**THE TASK**
Return the lines below exactly, from the first line to the line that contains "Task: Open profile picture in post header". Leave out pictures.

### SUPPLIED INFORMATION ###

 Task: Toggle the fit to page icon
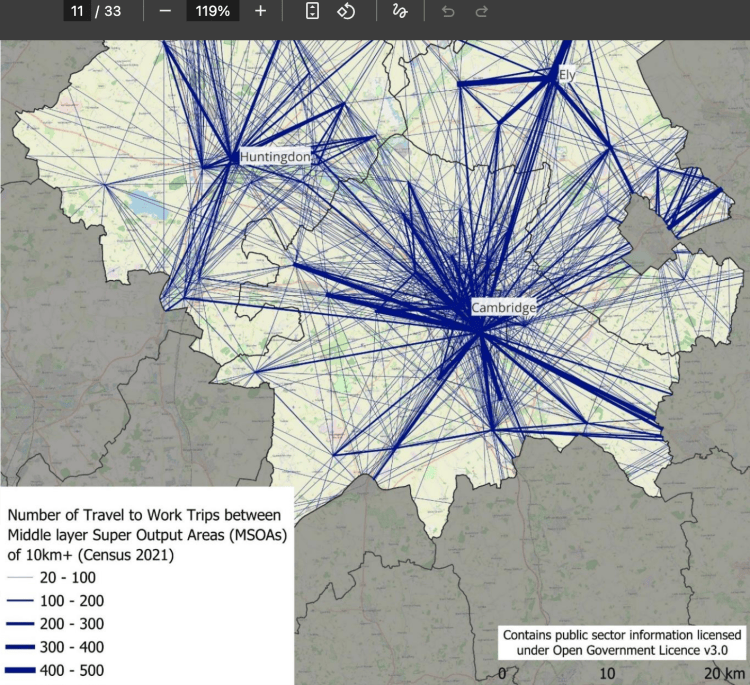[x=312, y=11]
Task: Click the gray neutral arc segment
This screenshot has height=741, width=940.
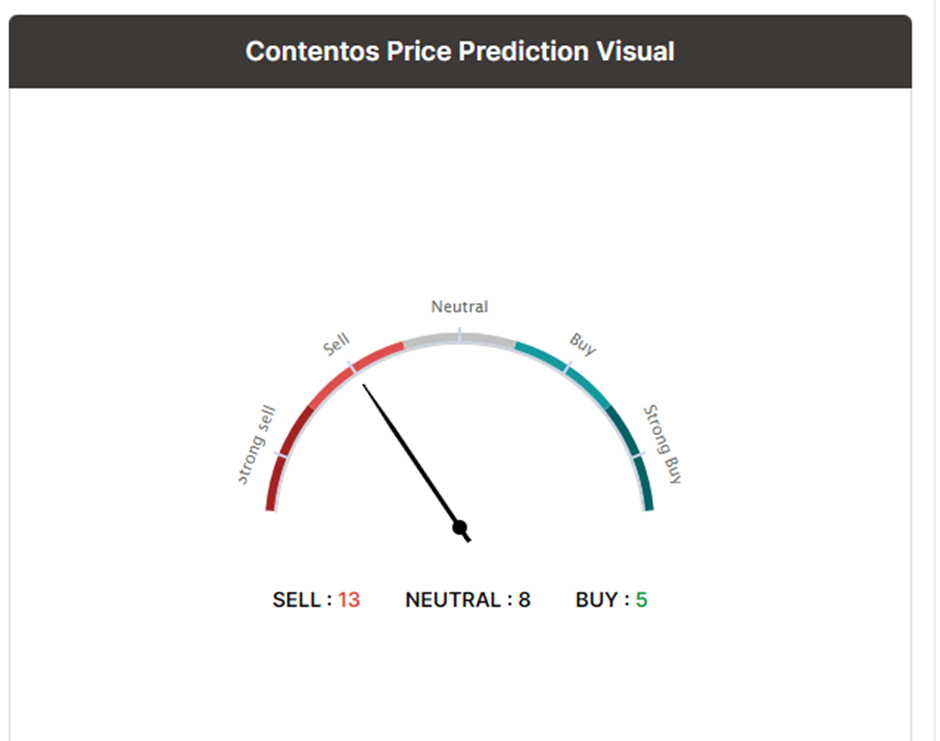Action: (x=460, y=339)
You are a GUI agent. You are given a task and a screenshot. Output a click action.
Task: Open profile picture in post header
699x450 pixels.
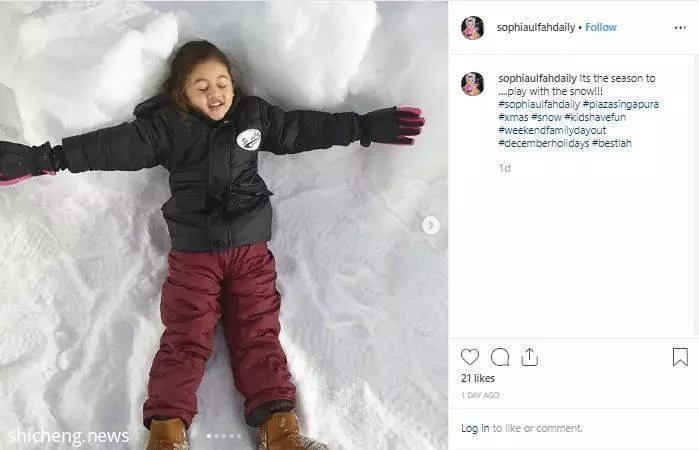click(x=473, y=28)
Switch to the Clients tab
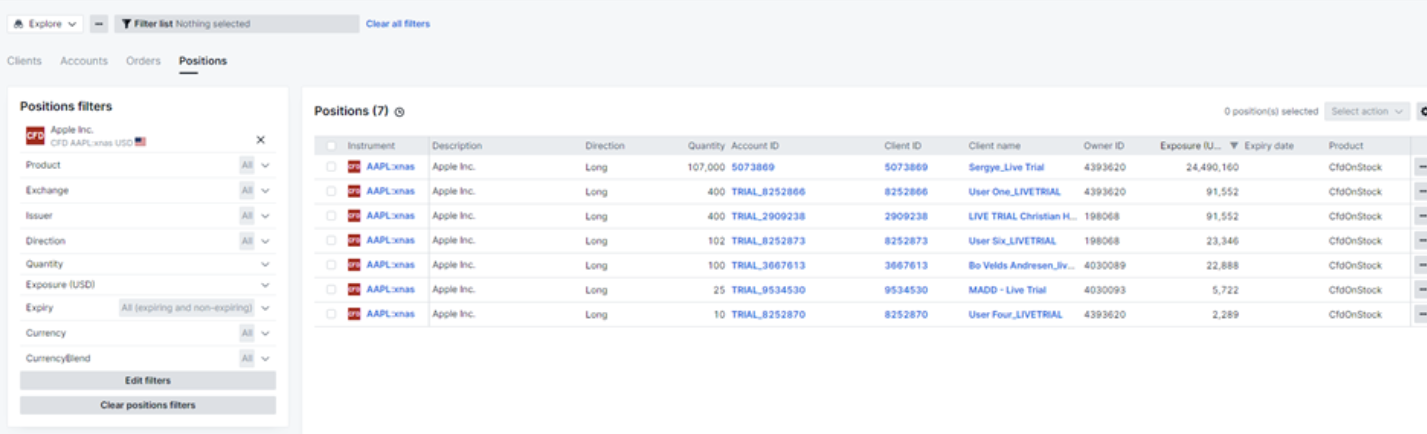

###

**TASK RESPONSE**
 Task: Toggle the fit to page icon
[x=312, y=11]
Task: Click the gray neutral arc segment
This screenshot has height=741, width=940.
Action: (x=460, y=339)
You are a GUI agent. You are given a task and a screenshot. Output a click action.
Task: Open profile picture in post header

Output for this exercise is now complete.